== MATERIAL FOR THE TASK ==
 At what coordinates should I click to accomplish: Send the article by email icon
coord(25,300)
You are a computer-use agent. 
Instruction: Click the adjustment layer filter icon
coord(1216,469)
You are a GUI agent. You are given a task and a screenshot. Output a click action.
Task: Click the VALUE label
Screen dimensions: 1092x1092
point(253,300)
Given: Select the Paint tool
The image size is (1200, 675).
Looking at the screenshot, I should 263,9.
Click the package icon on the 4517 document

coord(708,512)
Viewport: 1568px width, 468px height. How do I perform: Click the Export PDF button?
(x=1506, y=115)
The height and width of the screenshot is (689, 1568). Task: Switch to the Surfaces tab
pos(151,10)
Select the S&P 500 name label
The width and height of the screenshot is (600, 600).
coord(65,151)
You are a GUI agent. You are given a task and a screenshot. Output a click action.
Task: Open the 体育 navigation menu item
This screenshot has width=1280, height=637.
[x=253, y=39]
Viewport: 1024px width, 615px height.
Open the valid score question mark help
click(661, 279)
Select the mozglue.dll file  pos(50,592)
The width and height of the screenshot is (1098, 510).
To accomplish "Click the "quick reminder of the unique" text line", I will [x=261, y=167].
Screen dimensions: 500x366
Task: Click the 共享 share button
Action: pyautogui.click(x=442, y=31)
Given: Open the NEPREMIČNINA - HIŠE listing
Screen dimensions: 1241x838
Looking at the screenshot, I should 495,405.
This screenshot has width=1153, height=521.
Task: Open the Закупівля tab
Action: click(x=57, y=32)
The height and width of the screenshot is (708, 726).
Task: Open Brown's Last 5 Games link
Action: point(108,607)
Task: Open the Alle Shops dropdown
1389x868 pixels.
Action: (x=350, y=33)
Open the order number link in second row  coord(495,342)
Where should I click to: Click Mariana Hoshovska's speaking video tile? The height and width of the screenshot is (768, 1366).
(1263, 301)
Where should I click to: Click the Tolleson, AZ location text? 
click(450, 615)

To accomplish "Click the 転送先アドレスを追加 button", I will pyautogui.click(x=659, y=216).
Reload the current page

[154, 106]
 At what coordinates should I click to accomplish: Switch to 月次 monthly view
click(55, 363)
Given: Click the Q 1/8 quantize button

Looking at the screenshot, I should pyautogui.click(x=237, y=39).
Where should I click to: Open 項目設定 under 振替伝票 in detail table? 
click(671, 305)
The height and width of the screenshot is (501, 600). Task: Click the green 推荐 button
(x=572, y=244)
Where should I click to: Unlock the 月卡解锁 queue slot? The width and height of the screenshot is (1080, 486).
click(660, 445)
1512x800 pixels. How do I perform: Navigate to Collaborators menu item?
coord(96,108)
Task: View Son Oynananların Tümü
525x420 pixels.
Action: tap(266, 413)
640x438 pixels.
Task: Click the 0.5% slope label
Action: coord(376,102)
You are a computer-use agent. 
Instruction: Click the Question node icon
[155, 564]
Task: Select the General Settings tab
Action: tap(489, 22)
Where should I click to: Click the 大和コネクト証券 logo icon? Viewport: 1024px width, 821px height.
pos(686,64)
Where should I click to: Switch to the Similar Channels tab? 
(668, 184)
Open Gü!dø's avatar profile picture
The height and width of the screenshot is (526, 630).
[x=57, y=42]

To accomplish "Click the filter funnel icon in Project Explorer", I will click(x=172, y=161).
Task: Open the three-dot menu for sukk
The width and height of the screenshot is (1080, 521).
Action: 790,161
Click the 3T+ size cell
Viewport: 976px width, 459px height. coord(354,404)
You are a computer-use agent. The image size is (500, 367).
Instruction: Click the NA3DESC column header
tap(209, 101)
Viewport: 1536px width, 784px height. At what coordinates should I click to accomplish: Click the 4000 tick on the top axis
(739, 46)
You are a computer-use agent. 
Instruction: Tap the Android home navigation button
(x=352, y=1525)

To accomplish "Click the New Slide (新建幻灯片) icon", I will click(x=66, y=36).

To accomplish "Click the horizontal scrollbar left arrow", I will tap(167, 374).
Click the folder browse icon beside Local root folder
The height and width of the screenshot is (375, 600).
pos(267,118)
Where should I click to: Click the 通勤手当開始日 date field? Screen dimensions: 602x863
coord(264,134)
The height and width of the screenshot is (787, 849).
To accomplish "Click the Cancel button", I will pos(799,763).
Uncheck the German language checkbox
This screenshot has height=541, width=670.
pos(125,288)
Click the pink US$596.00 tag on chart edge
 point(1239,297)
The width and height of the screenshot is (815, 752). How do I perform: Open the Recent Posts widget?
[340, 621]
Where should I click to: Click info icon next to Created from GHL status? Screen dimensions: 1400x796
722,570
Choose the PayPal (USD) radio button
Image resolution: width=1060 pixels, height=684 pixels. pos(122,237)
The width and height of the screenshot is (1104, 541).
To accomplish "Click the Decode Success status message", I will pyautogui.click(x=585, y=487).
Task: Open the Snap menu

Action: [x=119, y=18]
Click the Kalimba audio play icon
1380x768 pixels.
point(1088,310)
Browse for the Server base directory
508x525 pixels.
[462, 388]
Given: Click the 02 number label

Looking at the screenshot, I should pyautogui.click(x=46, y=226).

== ACTIVITY ==
Using the entries above, copy exactly the lines from the one containing "Where should I click to: Click info" through the last, both included.

== THE ANSWER ==
Where should I click to: Click info icon next to Created from GHL status? Screen dimensions: 1400x796
722,570
Choose the PayPal (USD) radio button
Image resolution: width=1060 pixels, height=684 pixels. pos(122,237)
The width and height of the screenshot is (1104, 541).
To accomplish "Click the Decode Success status message", I will pyautogui.click(x=585, y=487).
Task: Open the Snap menu

Action: [x=119, y=18]
Click the Kalimba audio play icon
1380x768 pixels.
point(1088,310)
Browse for the Server base directory
508x525 pixels.
[462, 388]
Given: Click the 02 number label

Looking at the screenshot, I should pyautogui.click(x=46, y=226).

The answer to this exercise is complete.